On 3/28/22 5:52 AM, Borislav Petkov wrote: [...]
Fixes: 6458de97fc15 ("x86/mce/amd: Straighten CPU hotplug path")
How did you decide this is the commit that this is fixing?
I examined the history in those lines by git blame. Will recheck after the below doubt is cleared.
Link: https://lore.kernel.org/lkml/9dfe087a-f941-1bc4-657d-7e7c198888ff@gnuweeb.or...
That Link tag is not needed.
Co-authored-by: Alviro Iskandar Setiawan alviro.iskandar@gnuweeb.org Signed-off-by: Alviro Iskandar Setiawan alviro.iskandar@gnuweeb.org Co-authored-by: Yazen Ghannam yazen.ghannam@amd.com
There's no "Co-authored-by".
The correct tag is described in
Documentation/process/submitting-patches.rst
Will fix them in the v6.
...
@@ -1350,15 +1357,14 @@ int mce_threshold_create_device(unsigned int cpu) if (!(this_cpu_read(bank_map) & (1 << bank))) continue; err = threshold_create_bank(bp, cpu, bank);
if (err)
goto out_err;
if (err) {
_mce_threshold_remove_device(bp, numbanks);
return err;
} this_cpu_write(threshold_banks, bp);}
Do I see it correctly that the publishing of the @bp pointer - i.e., this line - should be moved right above the for loop?

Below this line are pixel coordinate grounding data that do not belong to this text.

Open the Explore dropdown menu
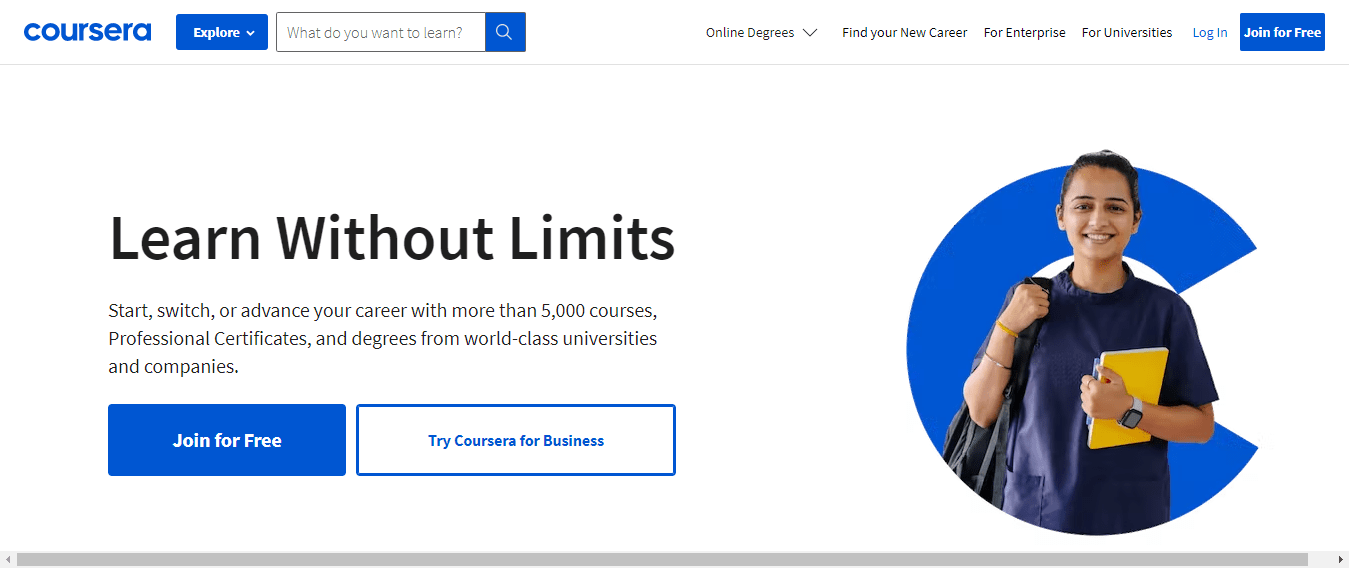 (x=222, y=32)
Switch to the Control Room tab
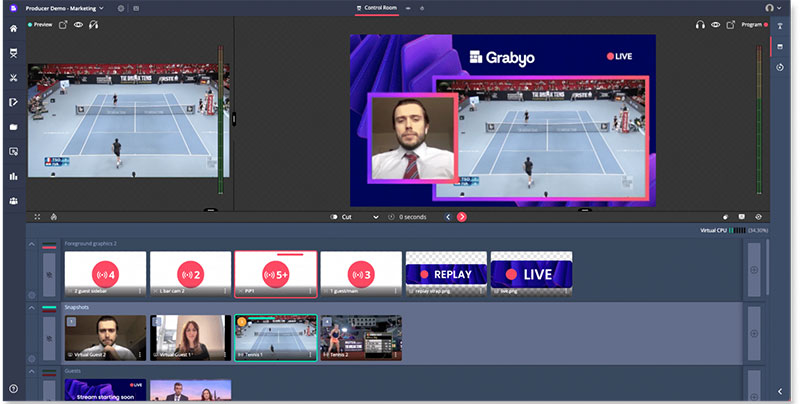Image resolution: width=800 pixels, height=404 pixels. [x=380, y=7]
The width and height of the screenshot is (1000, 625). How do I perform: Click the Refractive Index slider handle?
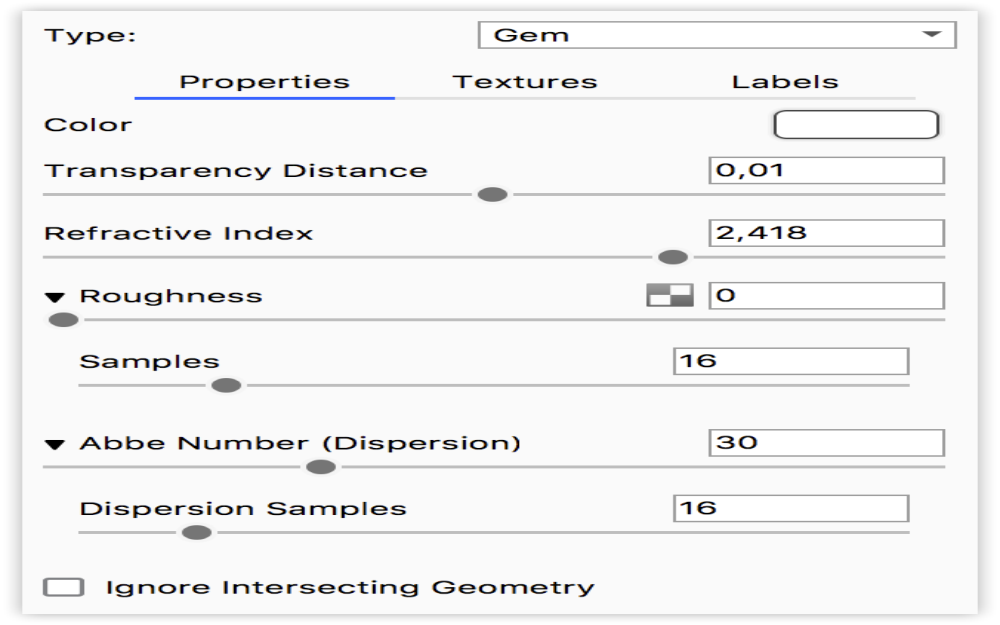673,258
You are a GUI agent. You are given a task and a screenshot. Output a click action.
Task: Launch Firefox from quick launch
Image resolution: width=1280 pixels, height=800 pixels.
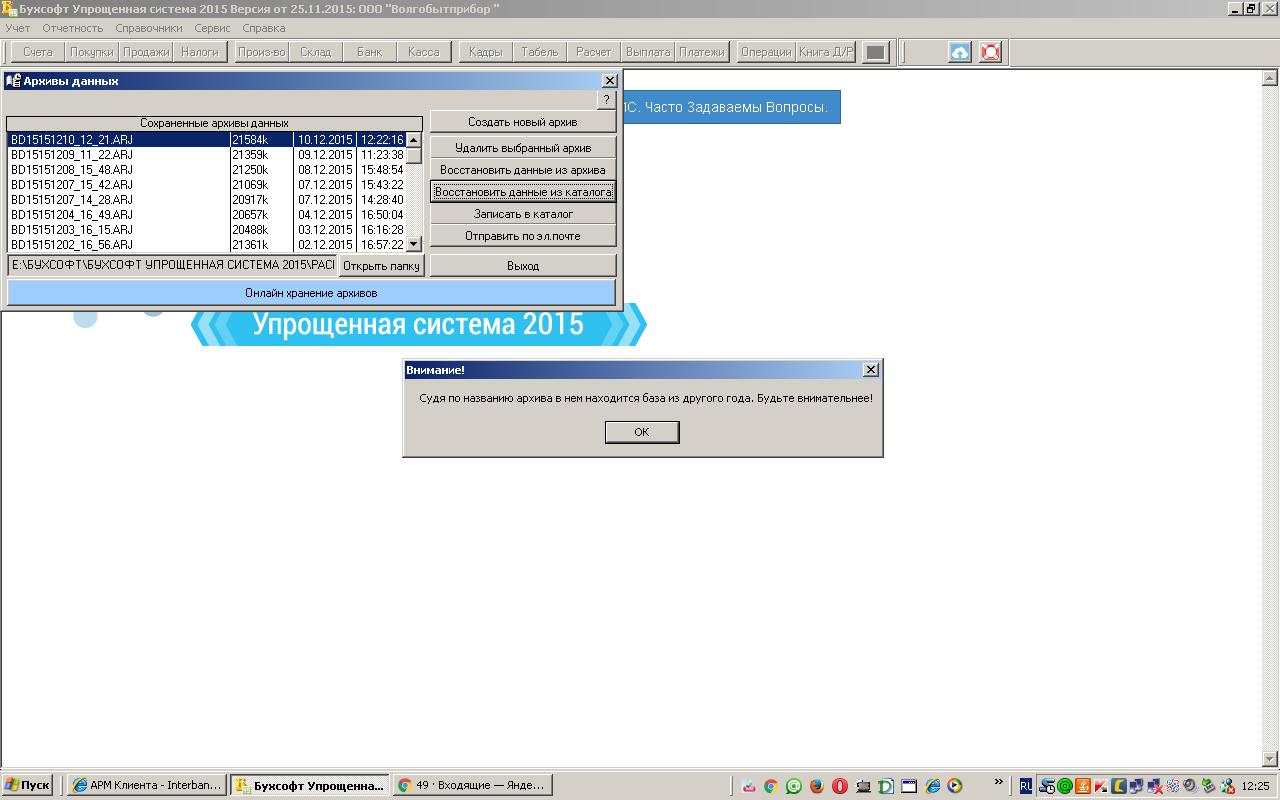pyautogui.click(x=816, y=786)
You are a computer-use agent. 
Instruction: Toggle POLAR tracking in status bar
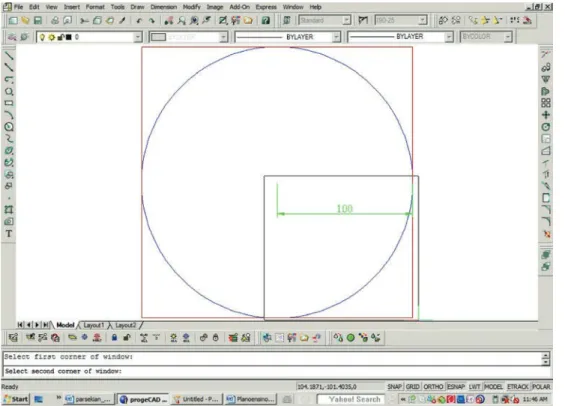541,387
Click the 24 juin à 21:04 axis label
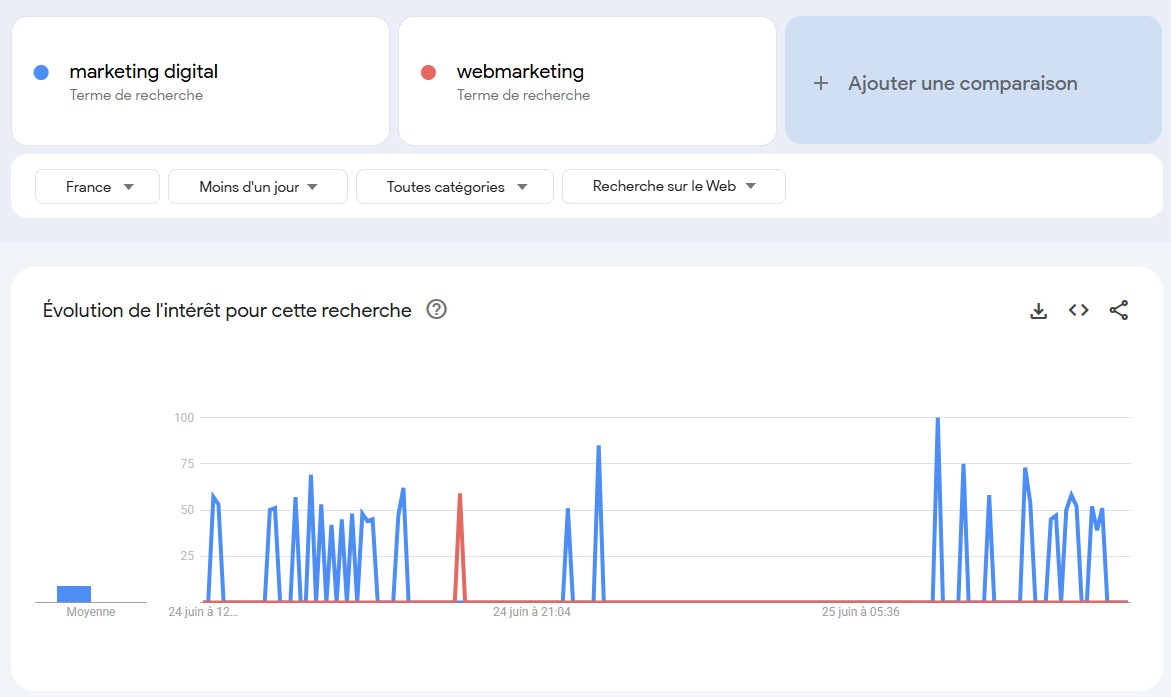 [531, 611]
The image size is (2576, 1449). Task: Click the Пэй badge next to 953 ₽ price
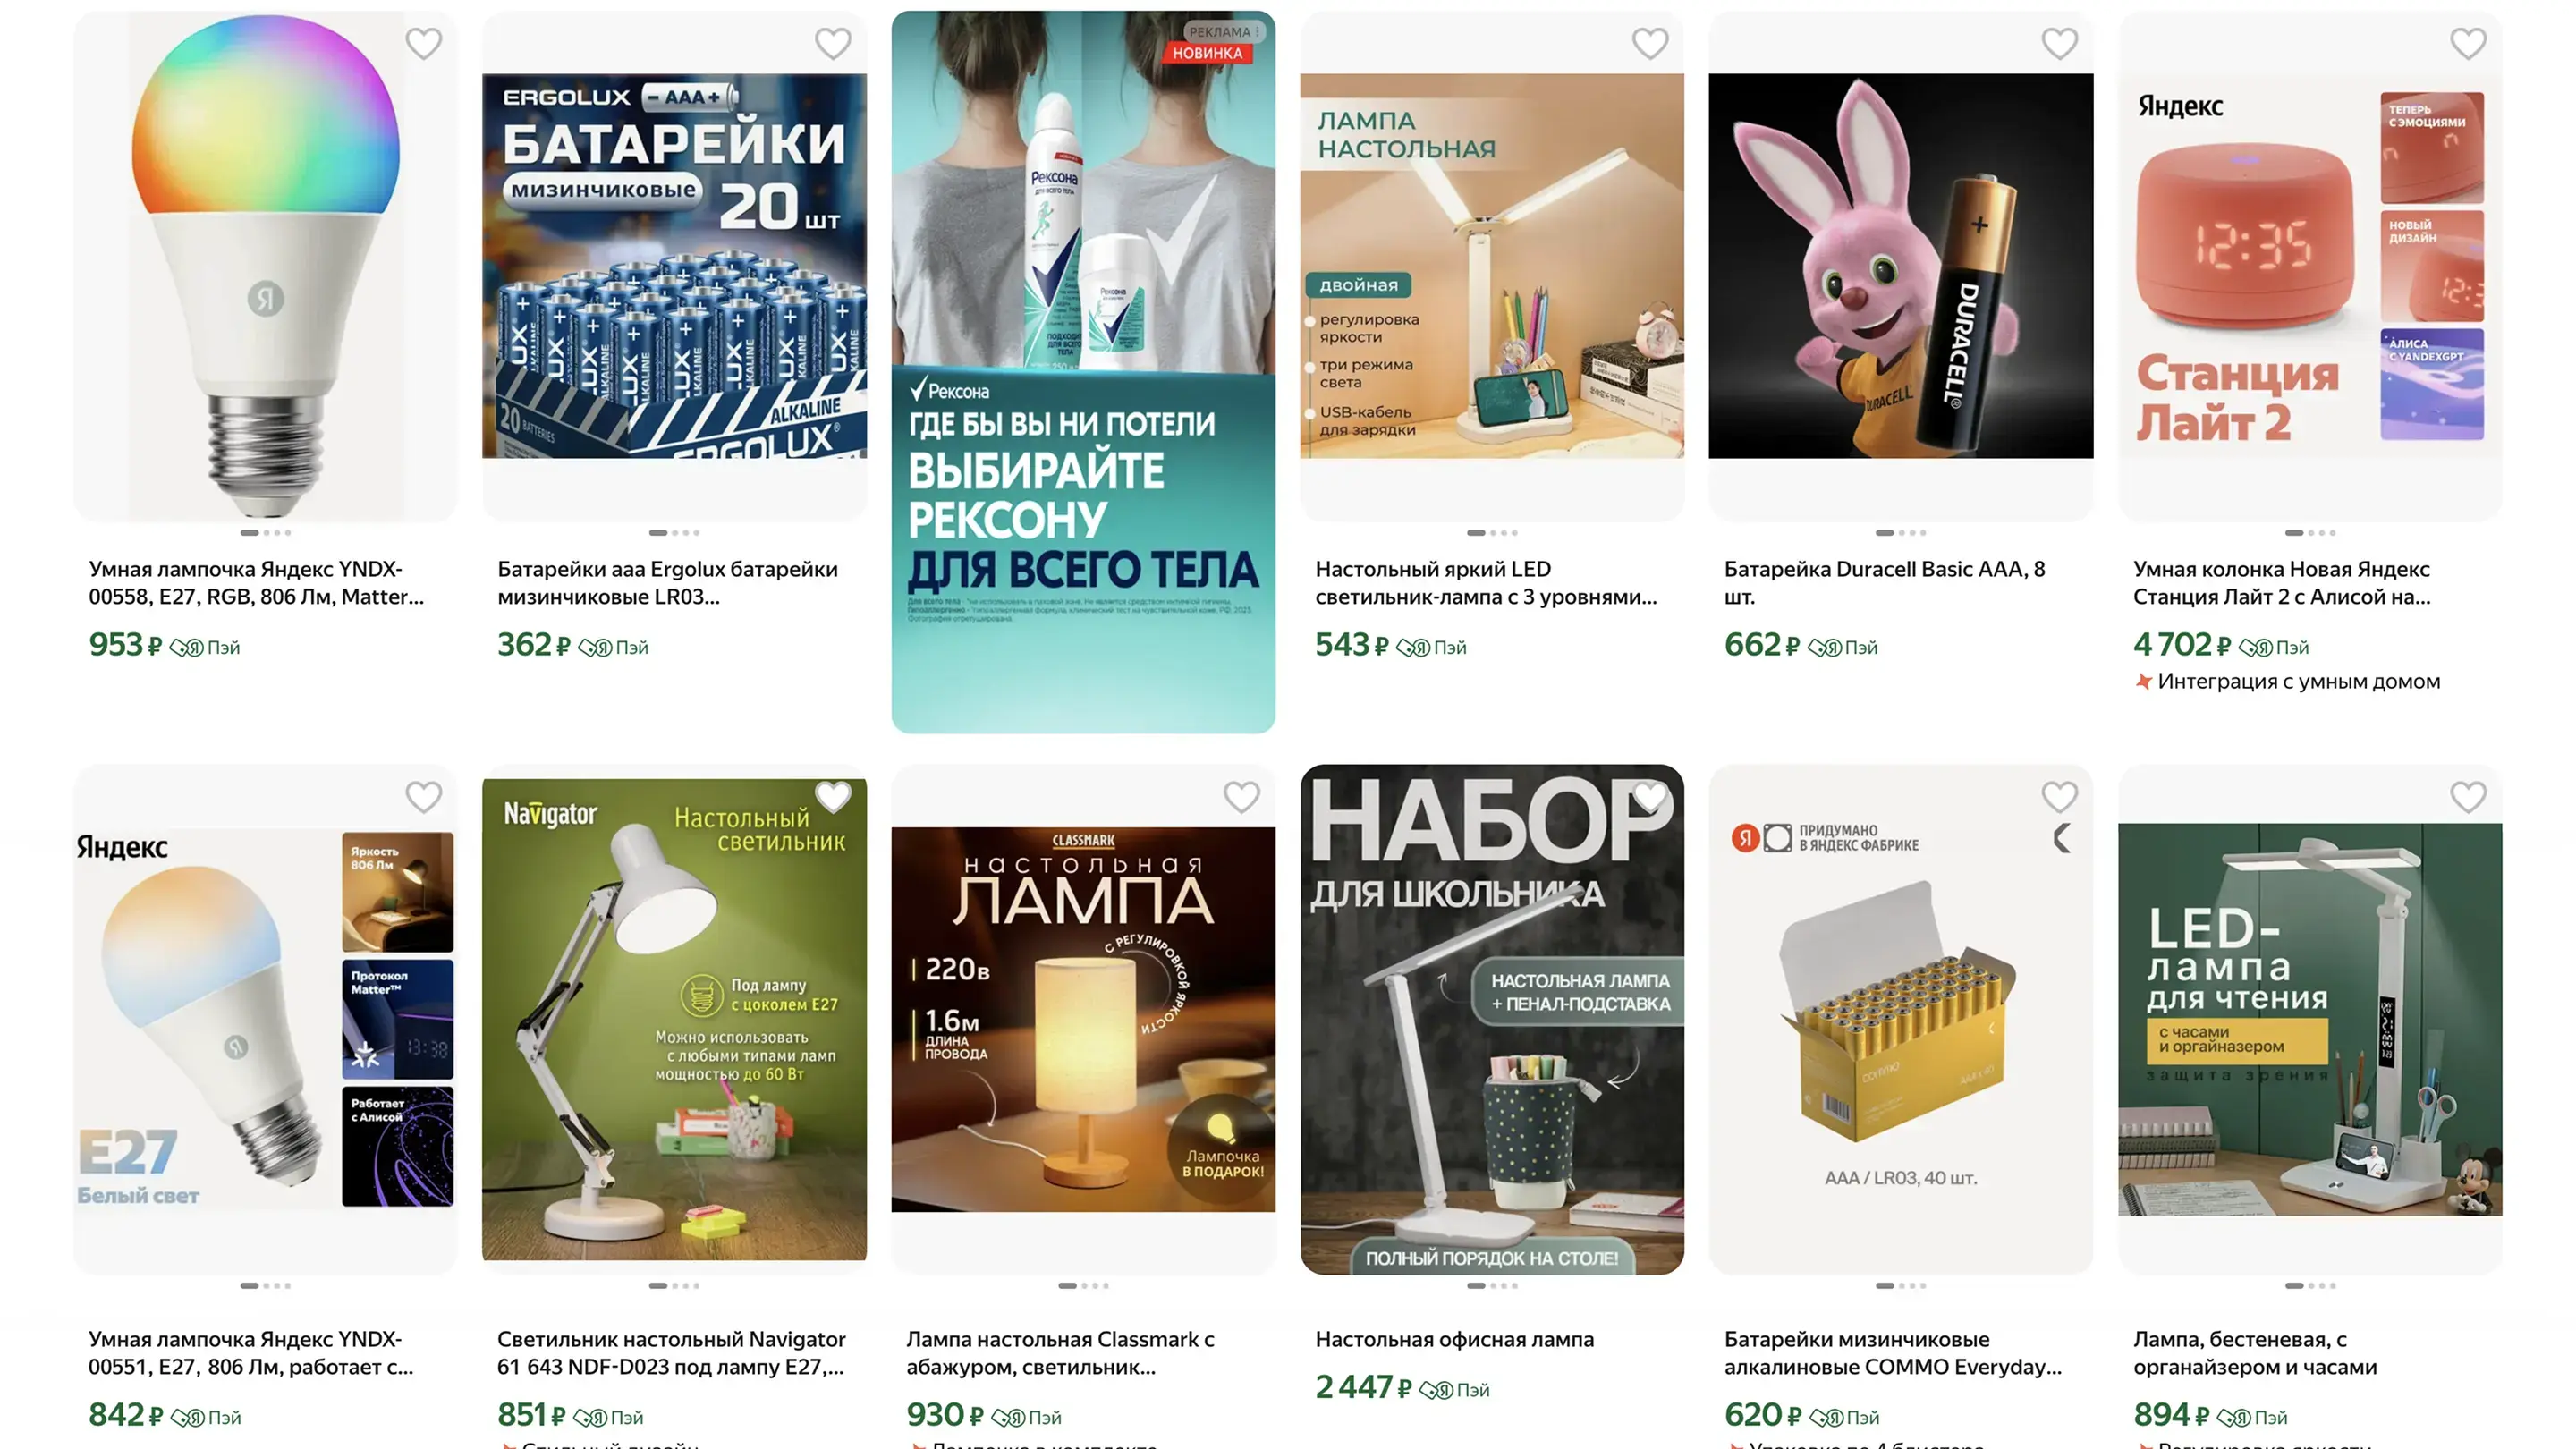(205, 647)
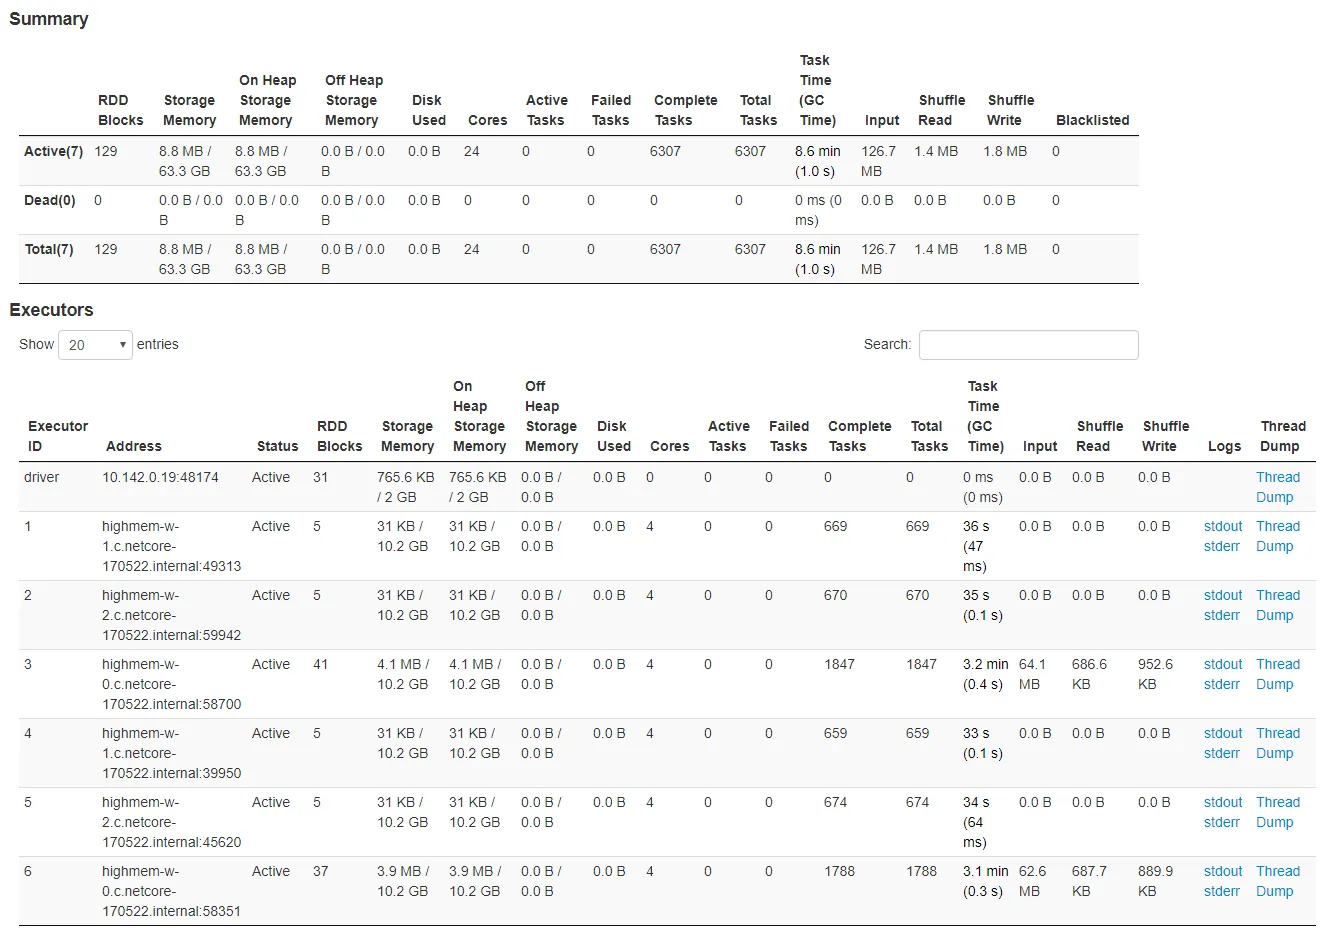This screenshot has height=935, width=1331.
Task: Open the Show entries dropdown
Action: click(95, 345)
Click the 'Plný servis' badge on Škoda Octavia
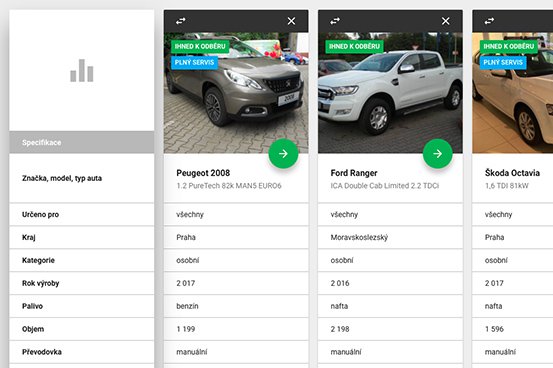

Then mce_threshold_remove_device() would properly free it in the error case and your patch turns into a oneliner?
Previously, in v4 I did that too. But after discussion with Yazen, we got a conclusion that placing `this_cpu_write(threshold_banks, bp);` before the for loop is not the right thing to do.
And then your Fixes: tag would be correct too...
The reason is based on the discussion with Yazen, the full discussion can be read in the Link tag above.
================== The point is:
On Wed, 2 Mar 2022 17:26:32 +0000, Yazen Ghannam yazen.ghannam@amd.com wrote:
The threshold interrupt handler uses this pointer. I think the goal here is to set this pointer when the list is fully formed and clear this pointer before making any changes to the list. Otherwise, the interrupt handler will operate on incomplete data if an interrupt comes in the middle of these updates.
==================
Also, looking at the comment in mce_threshold_remove_device() function:
/* * Clear the pointer before cleaning up, so that the interrupt won't * touch anything of this. */ this_cpu_write(threshold_banks, NULL);
I think it's reasonable to place `this_cpu_write(threshold_banks, bp);` after the "for loop" on the creation process for the similar reason. In short, don't let the interrupt sees incomplete data.
Although, I am not sure if that 100% guarantees mce_threshold_remove_device() will not mess up with the interrupt (e.g. freeing the data while the interrupt reading it), unless we're using RCU stuff.
What do you think?